First Aid

Using Duct Tape as First Aid Tape

Duct tape is famous for its variety of uses from hold two of anything imaginable together to being construction material for wallets and prom dresses. However, duct tape can also be used as an emergency medical tool.

Typically, when administering first aid you want to use regular medical or surgical tape. However, there may be some instances where this tape is unavailable or even that duct tape is the superior tool. Here are a few ways that duct tape can be used as first aid tape.

Taping on bandages

Duct tape can be used in many cases that are commonly reserved for first aid tape, such as securing bandages to a body. Simply rip off the length of tape needed and slap it on. You may want to rip the duct tape length wise to make it slimmer, as the full width isn’t always necessary.
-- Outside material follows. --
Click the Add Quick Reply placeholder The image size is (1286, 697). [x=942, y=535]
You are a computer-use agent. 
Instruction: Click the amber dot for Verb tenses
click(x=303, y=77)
You must be careful when using duct tape, though. It is much more adhesive than normal first aid tape, so it will stick to a body much better. In some cases, this might be a good thing. In others, it can mean an extremely painful removal, especially if the tape is for some reason placed directly on a wound. Even if it’s not, duct tape will stick to hair and anything else with its famous tenacity, so apply with caution.

Slowing blood flow

This is something that regular first tape isn’t so good at that regular duct tape can do with ease. Say that a person’ arm or leg is bleeding profusely, and you want to slow the blood flow to keep them from dying. Simply wrap duct tape around the base of the extremity as tightly as possible. You might want to do this at a couple places on the body=side of the wound. Be careful, though; long-term blood denial to a part of the body can do lasting tissue and nerve damage. Don’t create any wrappings you can’t easily remove.

Setting a splint

Duct tape is incredibly useful for creating a splint, and it can do it on much larger body parts than normal first aid tape can. In order to do this, set the bone in its proper position, then place the “setter” alongside the broken or fractured bone. The setter is whatever straight rod, pole, or stick you’re using to secure the bone’s position. Then, duct tape the setter and body part together as tightly as possible without cutting of blood flow.

Closing a wound

If someone has a large, open wound, medical tape might simply be out of it’s league for the amount of blood flow and pressure it’s expected to handle. If there’s anything in the world that can be used to seal up a gaping wound quickly, it’s duct tape. Place in any gauze and clean cloth you have, then begin taping. Go all the way around the body part, so that eventually the tape is adhering to itself rather than a sweaty, slimy, blood-covered body.

Replacement Bullet or Cork

Sometimes a person is in such extreme pain that he or she is at risk of biting his or her tongue of from clenching teeth. Historically, these people have been given a cork or even a bullet (hence the term “bite the bullet”.) If those aren’t available, though, a bit of rolled up duct tape can serve as an emergency tongue saver.